# Translating Gastric Cancer Genomics into Targeted Therapy: Mechanistic Insights from Animal Models and Patient-Derived Systems

**Authors:** Rong-Yaun Shyu, Lu-Kai Wang, Fu-Ming Tsai

PMC · DOI: 10.3390/cells15040365 · 2026-02-18

## TL;DR

Many gastric cancer therapies that worked in animal models failed in humans, but HER2 and CLDN18.2 therapies succeeded due to accurate biomarkers and tumor dependency.

## Contribution

The paper highlights the importance of true tumor dependency and functional biomarkers for successful clinical translation in gastric cancer.

## Key findings

- HER2- and CLDN18.2-targeted therapies are rare successes due to precise biomarker-driven patient selection.
- Advanced patient-relevant models may reduce preclinical–clinical discrepancies in gastric cancer research.

## Abstract

What are the main findings?
Many gastric cancer-targeted therapies that showed efficacy in animal models (e.g., EGFR, MET, FGFR2, and PI3K inhibition) failed to improve survival in clinical trials, revealing major translational limitations.HER2- and CLDN18.2-targeted therapies represent rare successful examples of bench-to-bedside translation, supported by clear oncogenic dependency and precise biomarker-driven patient selection.

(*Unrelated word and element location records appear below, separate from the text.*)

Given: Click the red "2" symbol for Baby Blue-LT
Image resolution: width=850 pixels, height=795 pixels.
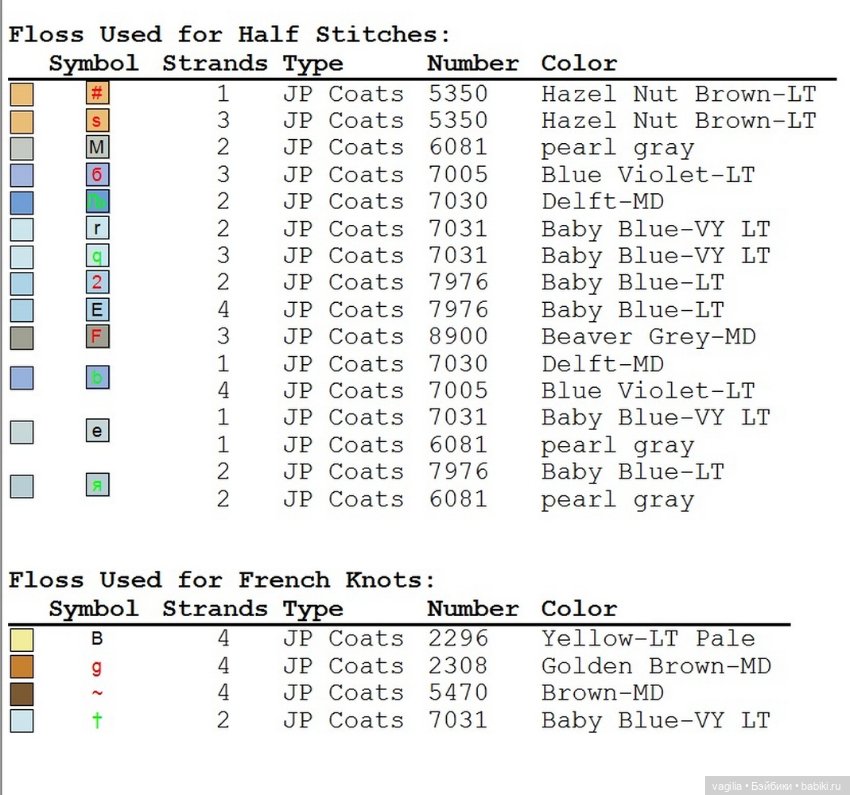Looking at the screenshot, I should [x=97, y=283].
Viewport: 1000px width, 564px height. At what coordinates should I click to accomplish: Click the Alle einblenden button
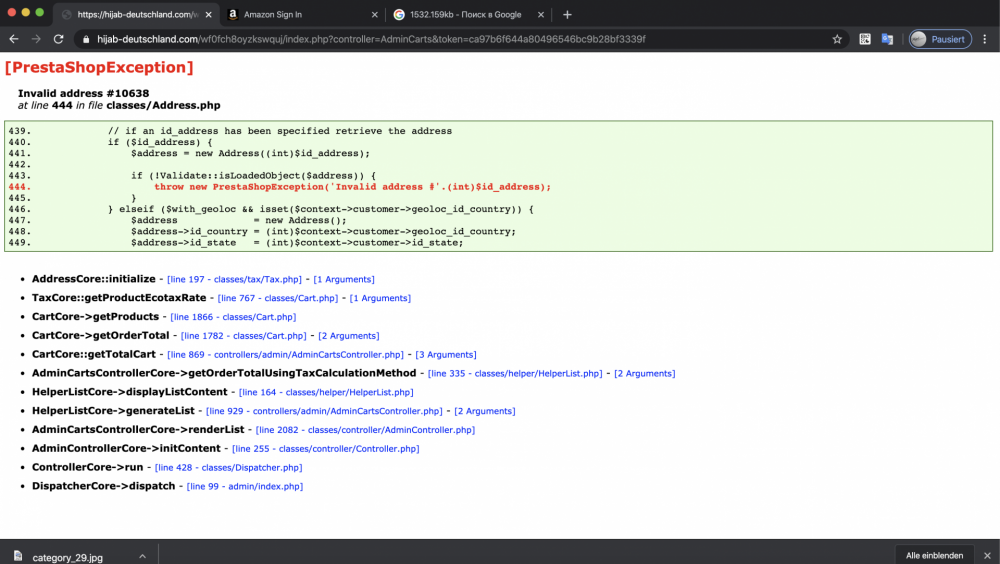[x=934, y=556]
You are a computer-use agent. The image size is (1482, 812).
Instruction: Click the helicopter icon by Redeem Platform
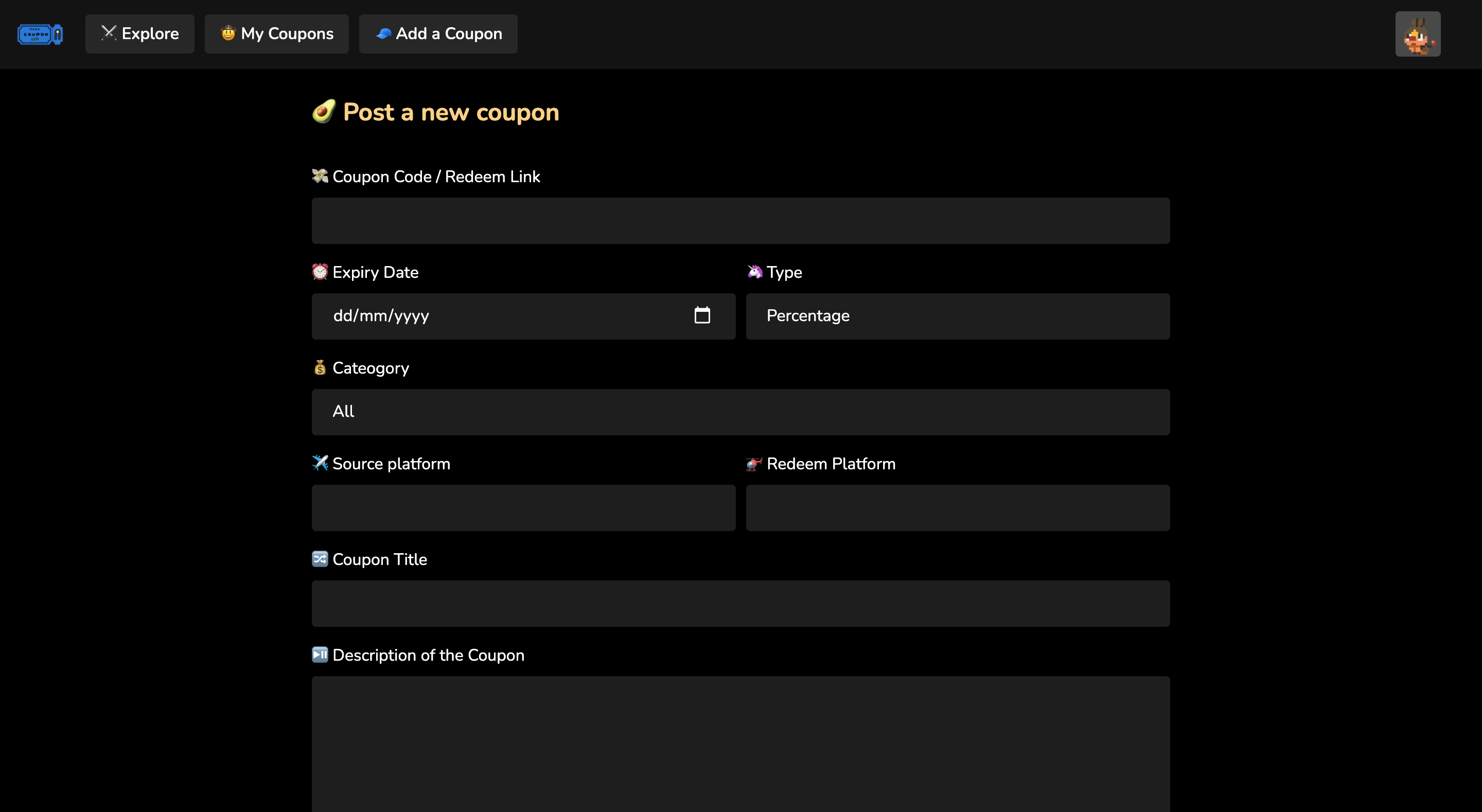[x=754, y=463]
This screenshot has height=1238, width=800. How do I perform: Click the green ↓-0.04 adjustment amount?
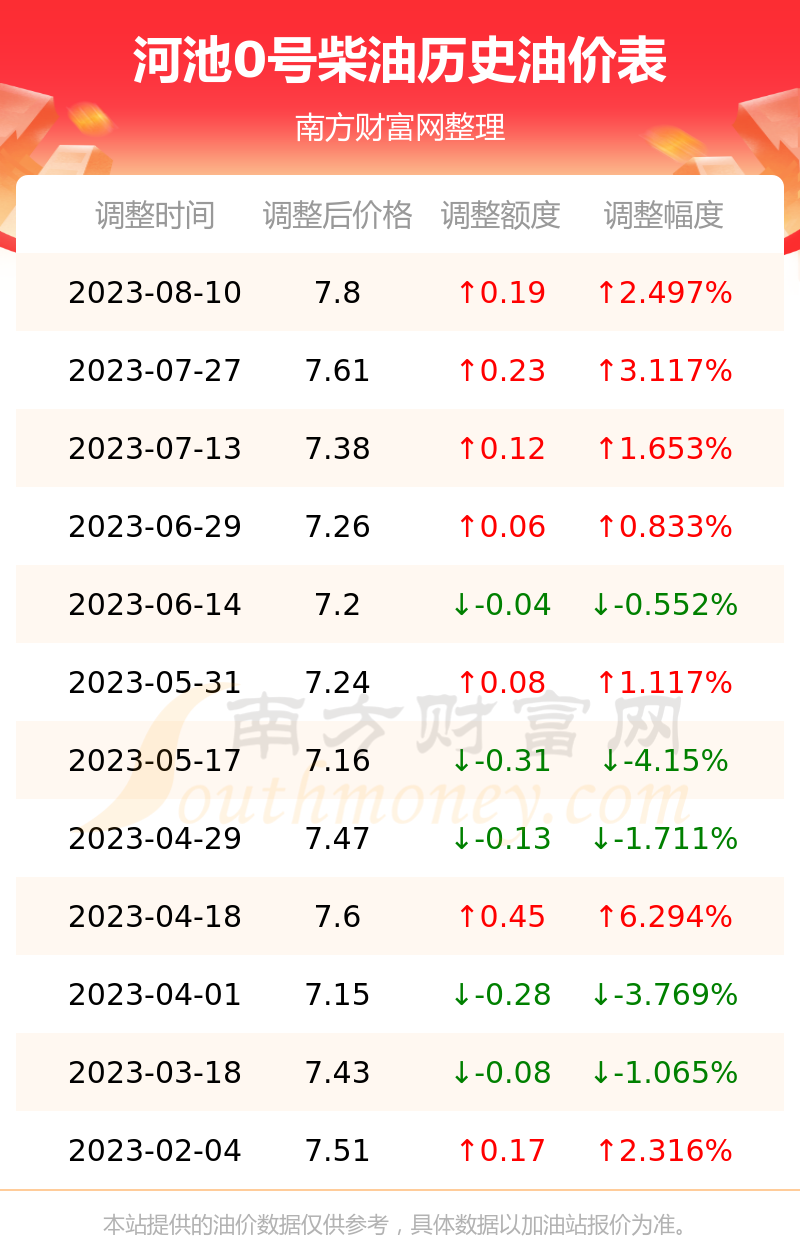[501, 605]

Many gastric cancer-targeted therapies that showed efficacy in animal models (e.g., EGFR, MET, FGFR2, and PI3K inhibition) failed to improve survival in clinical trials, revealing major translational limitations.

HER2- and CLDN18.2-targeted therapies represent rare successful examples of bench-to-bedside translation, supported by clear oncogenic dependency and precise biomarker-driven patient selection.

What are the implications of the main findings?
True tumor dependency and functional biomarker accuracy are critical determinants of successful clinical translation in gastric cancer.Advanced patient-relevant models, including PDX, organoids, and organ-on-a-chip platforms, may improve target validation and reduce preclinical–clinical discrepancies.

True tumor dependency and functional biomarker accuracy are critical determinants of successful clinical translation in gastric cancer.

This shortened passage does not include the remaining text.